Reproduce the material verbatim from its first line through the line that contains "Action: 410,83", including both of those lines.
*** MATERIAL TO PROCESS
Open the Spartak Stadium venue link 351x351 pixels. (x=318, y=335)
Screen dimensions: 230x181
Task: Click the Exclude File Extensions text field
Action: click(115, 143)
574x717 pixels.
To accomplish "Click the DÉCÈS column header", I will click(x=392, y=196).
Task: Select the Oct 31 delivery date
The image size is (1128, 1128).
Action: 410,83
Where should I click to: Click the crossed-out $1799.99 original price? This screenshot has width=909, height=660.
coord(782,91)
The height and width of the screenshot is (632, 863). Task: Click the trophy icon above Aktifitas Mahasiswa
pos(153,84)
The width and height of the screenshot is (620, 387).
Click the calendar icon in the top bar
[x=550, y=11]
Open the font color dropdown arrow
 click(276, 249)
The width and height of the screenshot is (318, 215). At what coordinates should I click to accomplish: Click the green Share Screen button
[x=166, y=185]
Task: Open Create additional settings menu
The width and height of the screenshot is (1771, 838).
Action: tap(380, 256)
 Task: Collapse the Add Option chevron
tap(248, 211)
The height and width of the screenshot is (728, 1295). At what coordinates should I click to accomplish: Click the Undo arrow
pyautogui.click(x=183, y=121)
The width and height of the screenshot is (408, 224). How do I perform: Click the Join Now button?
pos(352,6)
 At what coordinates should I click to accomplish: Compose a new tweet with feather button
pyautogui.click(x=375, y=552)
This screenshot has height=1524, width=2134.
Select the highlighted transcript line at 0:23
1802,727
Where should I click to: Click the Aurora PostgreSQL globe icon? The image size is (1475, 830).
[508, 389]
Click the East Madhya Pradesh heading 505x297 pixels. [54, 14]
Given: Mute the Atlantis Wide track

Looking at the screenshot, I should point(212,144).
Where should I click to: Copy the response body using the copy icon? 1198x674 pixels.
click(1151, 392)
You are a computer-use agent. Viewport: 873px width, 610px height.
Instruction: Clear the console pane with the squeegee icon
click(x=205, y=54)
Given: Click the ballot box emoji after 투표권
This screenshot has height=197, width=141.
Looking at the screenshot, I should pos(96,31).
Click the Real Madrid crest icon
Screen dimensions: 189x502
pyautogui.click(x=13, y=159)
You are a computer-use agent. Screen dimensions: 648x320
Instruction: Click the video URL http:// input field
******
**ANSWER:**
Open the Spartak Stadium venue link 351x351 pixels. (x=318, y=335)
Screen dimensions: 230x181
Task: Click the Exclude File Extensions text field
Action: click(115, 143)
574x717 pixels.
To accomplish "Click the DÉCÈS column header", I will click(x=392, y=196).
Task: Select the Oct 31 delivery date
The image size is (1128, 1128).
Action: 410,83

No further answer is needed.